Dealing with HCM and more.
First post.

So this is my first blog post, it’s currently nearly 4am in the morning, and I finally decided to make this blog - I wish I had a real reason for wanting too other than I feel like it’d be a good way to let out my emotions and the highs and lows of having to deal with the things I deal with on a daily basis while living with HCM. I think, the thing is, with HCM, it comes in so many different forms, and no-ones experience with it is the same, and I guess thats the same with all diseases really, everyone deals with the diagnosis and the effects of the disease in different ways, but we can all relate and try to help, even with those who have something different wrong with them, there’s always that relation there - of having something wrong and having to deal with it each day.

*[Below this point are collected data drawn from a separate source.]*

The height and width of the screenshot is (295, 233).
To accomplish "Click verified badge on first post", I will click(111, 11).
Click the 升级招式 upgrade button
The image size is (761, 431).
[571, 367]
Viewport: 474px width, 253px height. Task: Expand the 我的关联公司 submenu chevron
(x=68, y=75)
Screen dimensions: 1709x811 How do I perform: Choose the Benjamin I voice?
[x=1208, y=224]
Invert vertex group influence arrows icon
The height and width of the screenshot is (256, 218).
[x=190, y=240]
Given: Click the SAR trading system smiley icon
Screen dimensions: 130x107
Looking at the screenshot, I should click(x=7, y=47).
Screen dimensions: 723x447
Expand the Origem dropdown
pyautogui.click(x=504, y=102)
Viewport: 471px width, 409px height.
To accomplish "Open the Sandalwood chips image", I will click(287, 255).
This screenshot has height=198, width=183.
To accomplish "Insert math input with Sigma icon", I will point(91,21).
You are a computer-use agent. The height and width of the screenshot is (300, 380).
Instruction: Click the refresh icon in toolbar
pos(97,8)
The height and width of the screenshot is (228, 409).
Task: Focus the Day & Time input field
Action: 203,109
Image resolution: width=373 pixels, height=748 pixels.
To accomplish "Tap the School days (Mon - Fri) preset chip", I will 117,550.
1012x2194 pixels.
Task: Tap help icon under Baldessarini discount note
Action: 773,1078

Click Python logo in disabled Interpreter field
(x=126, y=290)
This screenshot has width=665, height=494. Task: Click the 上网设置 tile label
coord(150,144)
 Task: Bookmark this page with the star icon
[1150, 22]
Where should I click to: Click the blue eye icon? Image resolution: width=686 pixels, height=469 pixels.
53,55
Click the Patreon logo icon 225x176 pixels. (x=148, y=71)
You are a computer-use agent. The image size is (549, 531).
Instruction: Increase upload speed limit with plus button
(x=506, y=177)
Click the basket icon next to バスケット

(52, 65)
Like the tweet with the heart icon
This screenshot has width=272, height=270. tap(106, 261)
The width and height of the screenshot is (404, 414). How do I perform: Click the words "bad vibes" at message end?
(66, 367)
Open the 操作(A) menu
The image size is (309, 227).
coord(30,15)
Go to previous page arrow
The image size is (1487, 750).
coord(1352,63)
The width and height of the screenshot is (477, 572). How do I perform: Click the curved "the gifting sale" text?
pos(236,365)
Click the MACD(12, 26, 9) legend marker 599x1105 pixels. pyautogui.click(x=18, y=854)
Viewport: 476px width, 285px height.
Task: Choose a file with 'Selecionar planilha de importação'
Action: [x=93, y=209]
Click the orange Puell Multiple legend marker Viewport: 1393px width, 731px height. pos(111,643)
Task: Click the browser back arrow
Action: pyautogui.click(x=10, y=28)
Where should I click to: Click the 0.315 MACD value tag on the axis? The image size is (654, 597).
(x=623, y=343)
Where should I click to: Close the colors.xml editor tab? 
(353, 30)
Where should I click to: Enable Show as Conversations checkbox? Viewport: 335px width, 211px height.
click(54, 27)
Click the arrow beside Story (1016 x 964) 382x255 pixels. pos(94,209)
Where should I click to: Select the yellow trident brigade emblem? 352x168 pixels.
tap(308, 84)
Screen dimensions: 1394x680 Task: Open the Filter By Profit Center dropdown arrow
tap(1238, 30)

I often find myself thinking and day-dreaming about what “could” happen to me with HCM, instead of thinking about the now, and what I could be doing instead of thinking about what could happen to me in life - because there’s no point dwelling on something that can’t be changed - you can’t change the diagnosis, but you can learn to live with it, and I guess that’s the point of this post particularly - is to know that life goes on after diagnosis of something like this, and that things will be difficult, and you will face trials - but you will also come out much stronger, so that’s the message of this post, be strong, be positive, be okay, because  things do go on, life goes on, and so do you.